> [ASSIGNMENT]: Search the data below for the string "will". Extract every line that contains it.

> [DATA EXCERPTS]:
══════════

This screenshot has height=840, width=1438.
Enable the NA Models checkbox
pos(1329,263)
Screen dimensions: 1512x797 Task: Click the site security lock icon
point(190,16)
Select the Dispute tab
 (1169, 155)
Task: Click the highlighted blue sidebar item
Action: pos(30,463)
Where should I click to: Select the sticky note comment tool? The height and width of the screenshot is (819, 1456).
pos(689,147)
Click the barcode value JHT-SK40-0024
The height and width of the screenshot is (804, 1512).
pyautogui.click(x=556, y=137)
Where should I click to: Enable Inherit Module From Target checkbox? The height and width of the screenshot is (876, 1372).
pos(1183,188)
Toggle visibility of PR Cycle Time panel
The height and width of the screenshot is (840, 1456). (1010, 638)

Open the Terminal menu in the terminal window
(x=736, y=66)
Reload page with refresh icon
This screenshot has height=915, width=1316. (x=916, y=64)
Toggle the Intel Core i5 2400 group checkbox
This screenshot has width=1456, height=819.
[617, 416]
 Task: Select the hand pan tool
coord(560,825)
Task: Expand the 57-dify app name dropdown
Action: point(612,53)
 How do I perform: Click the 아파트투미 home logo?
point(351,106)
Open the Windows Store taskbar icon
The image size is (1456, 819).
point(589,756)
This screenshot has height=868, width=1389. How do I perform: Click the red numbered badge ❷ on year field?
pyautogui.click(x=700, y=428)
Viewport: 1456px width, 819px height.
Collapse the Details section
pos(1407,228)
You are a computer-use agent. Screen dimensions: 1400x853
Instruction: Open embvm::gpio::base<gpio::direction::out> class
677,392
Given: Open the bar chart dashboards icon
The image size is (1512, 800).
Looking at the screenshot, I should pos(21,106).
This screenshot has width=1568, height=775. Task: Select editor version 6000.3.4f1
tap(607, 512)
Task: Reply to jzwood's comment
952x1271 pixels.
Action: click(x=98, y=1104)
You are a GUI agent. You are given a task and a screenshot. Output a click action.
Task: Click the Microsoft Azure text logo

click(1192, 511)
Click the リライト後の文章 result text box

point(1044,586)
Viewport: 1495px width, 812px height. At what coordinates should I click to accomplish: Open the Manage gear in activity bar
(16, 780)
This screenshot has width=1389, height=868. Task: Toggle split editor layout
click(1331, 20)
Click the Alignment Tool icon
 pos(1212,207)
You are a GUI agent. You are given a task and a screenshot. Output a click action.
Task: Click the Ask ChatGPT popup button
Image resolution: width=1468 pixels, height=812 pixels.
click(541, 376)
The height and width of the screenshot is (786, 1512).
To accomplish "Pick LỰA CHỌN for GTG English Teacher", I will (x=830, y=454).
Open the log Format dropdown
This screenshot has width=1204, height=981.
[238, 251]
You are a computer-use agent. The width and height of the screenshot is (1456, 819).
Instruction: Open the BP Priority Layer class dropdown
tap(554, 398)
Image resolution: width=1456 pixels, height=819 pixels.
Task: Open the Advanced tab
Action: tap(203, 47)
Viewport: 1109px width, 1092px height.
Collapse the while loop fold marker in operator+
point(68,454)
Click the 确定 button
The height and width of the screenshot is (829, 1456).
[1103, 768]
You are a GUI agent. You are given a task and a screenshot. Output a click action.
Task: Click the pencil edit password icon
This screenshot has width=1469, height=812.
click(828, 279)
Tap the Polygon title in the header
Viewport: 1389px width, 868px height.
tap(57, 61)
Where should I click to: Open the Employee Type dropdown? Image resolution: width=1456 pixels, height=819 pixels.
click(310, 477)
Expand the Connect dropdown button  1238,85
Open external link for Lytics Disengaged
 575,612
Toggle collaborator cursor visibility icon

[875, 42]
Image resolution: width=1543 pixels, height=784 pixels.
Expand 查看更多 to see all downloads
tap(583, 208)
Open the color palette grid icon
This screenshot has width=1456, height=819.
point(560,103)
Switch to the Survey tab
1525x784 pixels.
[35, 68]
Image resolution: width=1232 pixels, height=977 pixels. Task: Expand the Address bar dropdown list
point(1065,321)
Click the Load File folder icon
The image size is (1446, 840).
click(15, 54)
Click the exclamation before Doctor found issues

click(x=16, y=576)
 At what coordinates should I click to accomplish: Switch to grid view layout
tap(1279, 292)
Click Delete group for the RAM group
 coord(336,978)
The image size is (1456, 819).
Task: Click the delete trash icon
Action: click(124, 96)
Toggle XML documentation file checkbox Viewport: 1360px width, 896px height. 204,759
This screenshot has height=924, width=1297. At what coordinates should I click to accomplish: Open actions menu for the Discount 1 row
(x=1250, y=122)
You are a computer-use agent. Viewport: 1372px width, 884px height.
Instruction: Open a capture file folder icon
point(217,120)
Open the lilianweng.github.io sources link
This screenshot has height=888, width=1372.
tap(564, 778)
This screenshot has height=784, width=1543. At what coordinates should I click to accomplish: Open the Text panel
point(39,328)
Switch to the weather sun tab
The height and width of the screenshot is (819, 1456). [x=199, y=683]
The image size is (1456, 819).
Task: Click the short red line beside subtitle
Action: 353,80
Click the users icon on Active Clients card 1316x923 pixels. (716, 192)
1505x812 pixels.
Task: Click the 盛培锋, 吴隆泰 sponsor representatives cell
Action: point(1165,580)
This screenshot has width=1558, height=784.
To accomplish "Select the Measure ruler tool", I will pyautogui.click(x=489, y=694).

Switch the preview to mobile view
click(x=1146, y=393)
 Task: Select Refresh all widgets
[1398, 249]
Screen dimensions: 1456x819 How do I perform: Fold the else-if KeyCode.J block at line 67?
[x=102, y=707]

══════════

> [RESPONSE TO THE TASK]:
To accomplish "Pick LỰA CHỌN for GTG English Teacher", I will (x=830, y=454).
To accomplish "Select the Measure ruler tool", I will pyautogui.click(x=489, y=694).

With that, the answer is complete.